The apparatus used to measure the ATPase activity was as described previously (Glyn & Sleep, 1985; Stienen et al. 1990). It consisted of several temperature-controlled troughs in which the fibre could be immersed. Temperature was maintained at 20 ± 0.5 °C. The fibre segments were mounted, by means of aluminium T-clips (Goldman & Simmons, 1984), between a force transducer (AE801, Sensonor, Horten, Norway) and a fixed hook. Sarcomere length was measured in relaxing solution by means of He-Ne laser diffraction and was adjusted to 2.5 μm. During the actual measurement of ATPase activity, the preparation was kept in a small trough with glass windows having a volume of 30 μl. Hydrolysis of ATP inside the fibre was linked to the oxidation of NADH. The decline in NADH concentration was measured photometrically via the absorption at 340 nm of near-UV light from a 75 W xenon light source that passed beneath the fibre. The rate of ATP hydrolysis was derived from the slope of the absorbance signal relative to the baseline found before and after immersion of the fibre in the measuring chamber. Calibration of the absorbance signal was carried out after each recording by injecting a known amount of ADP into the measuring chamber via a stepper motor-controlled pipette.

Experimental protocol

During measurements, the fibre segment was incubated in relaxing solution for 3 min, in pre-activating solution for about 3 min, and in activating solution until a steady force level was attained, and was then transferred back into the relaxing solution. After the first contraction, sarcomere length was readjusted to 2.5 μm, if necessary, and the horizontal and vertical diameter and length of the fibre segment were measured by means of a dissection microscope. Cross-sectional area and fibre volume were calculated assuming an elliptical cross-section. The results were corrected for deterioration in force and ATPase activity by linear interpolation between control values. After the first control recording, one or several activations were recorded using activating solutions which contained different BDM concentrations. These measurements were followed by a maximally activating control measurement without BDM. In several cases, the preparation was subsequently incubated for 30 min in dissecting solution containing 0.5 % Triton X-100 and the control and BDM recordings were repeated. To determine the basal ATPase activity, the ATPase measurement was performed while the fibre was immersed in relaxing solution (pCa 9). In some cases cyclopiazonic acid (CPA, 10 μm) as a specific inhibitor of the SR calcium pump was applied. The experiments were terminated when isometric force during the control measurements was < 75 % of the force of the first activation. ATPase activities were normalized to fibre volume and force was normalized to cross-sectional area of the fibres.
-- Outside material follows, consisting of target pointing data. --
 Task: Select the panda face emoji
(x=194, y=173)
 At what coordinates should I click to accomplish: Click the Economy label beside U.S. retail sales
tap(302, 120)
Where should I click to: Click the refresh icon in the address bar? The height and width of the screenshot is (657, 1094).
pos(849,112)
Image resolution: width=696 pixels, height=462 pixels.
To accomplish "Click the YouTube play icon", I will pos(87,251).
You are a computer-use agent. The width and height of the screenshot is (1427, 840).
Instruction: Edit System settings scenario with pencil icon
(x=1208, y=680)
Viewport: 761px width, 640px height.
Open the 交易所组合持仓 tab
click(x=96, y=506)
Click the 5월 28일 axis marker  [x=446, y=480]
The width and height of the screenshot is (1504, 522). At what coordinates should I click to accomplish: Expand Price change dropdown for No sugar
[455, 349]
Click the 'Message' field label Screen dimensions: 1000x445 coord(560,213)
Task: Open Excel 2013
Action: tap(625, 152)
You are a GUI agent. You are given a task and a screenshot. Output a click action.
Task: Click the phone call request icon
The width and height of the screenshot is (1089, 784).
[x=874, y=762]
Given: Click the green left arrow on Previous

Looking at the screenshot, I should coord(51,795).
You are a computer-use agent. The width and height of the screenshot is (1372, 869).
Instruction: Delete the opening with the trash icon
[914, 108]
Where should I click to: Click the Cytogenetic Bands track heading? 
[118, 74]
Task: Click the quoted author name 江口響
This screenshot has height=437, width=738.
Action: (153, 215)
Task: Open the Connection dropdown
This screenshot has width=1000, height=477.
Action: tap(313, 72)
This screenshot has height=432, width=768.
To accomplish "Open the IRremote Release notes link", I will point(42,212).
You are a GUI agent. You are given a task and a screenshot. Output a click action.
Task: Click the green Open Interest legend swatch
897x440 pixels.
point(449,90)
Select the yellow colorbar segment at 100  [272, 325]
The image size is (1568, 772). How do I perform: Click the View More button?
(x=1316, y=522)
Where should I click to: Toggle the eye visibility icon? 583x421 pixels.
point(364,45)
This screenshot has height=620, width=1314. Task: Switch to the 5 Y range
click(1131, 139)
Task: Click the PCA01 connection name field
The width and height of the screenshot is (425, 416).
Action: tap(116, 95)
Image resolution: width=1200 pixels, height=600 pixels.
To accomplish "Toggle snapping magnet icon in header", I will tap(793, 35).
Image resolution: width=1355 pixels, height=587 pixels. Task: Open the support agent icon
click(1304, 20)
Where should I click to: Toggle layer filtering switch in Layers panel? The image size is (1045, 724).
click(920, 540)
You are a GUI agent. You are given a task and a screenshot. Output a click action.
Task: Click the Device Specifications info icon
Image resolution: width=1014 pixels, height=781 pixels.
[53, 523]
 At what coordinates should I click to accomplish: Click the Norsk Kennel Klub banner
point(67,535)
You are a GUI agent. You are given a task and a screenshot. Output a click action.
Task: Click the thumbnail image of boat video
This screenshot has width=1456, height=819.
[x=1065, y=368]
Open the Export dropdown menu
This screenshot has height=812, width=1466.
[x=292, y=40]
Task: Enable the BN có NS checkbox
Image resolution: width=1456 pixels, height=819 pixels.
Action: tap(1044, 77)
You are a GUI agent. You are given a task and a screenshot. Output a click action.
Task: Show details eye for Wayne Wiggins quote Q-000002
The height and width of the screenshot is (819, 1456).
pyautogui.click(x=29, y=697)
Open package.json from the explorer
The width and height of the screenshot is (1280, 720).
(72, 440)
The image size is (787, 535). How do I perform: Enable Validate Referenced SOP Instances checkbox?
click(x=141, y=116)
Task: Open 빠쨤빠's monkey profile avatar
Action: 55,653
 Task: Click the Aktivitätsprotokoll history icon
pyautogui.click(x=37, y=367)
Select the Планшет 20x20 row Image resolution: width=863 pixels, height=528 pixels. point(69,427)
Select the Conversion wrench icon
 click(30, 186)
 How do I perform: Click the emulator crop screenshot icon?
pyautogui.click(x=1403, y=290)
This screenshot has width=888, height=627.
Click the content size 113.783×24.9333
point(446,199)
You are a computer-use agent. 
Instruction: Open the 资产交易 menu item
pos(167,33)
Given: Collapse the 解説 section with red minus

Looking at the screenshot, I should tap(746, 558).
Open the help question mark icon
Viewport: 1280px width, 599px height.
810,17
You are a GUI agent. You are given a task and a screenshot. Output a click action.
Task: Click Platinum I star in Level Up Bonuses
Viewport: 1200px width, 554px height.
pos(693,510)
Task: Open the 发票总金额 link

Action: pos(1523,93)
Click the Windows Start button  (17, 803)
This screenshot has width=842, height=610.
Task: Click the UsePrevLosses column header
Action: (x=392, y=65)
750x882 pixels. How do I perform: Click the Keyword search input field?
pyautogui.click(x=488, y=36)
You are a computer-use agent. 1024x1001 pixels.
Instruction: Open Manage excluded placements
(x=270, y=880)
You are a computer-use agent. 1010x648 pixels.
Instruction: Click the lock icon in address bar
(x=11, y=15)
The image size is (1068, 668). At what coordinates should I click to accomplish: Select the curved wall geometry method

Myosin isoform identification

Myosin composition was determined by means of polyacrylamide gel electrophoresis (PAGE) after denaturation in sodium dodecyl sulphate (SDS), using a method similar to that described by Danieli-Betto et al. (1986). After each successful series of force measurements, the fibre segment (typically 2 mm long) was placed in a small test-tube filled with 10 μl of solution with the following composition: 62.5 mm Tris-HCl, 2.3 % (w/v) SDS, 10 % glycerol and 5 % (v/v) mercaptoethanol (Laemmli, 1970), and after solubilization for at least 2 h at room temperature, stored at -70 °C. A small fraction of the solution, typically 2 μl, was analysed with SDS-PAGE. Gel dimensions were: width, 18 cm; height, 16 cm (4 cm stacking gel, 12 cm running gel); and thickness, 0.75 mm. The acrylamide/bisacrylamide ratio was 37.5:1. Total acrylamide was 4 and 6 % in the stacking and running gel, respectively. The stacking gel buffer contained 0.4 % (w/v) SDS and 0.5 m Tris-HCl (pH 6.8), and the separating gel buffer contained 0.4 % SDS, 1.5 m Tris-HCl (pH 8.8) and 35 % (v/v) glycerol. The electrode buffer contained 25 mm Tris, 192 mm glycine and 0.1 % SDS (pH 8.3). Samples were run for 22-24 h at constant voltage (100 V) at 20 °C. The gels were stained with silver.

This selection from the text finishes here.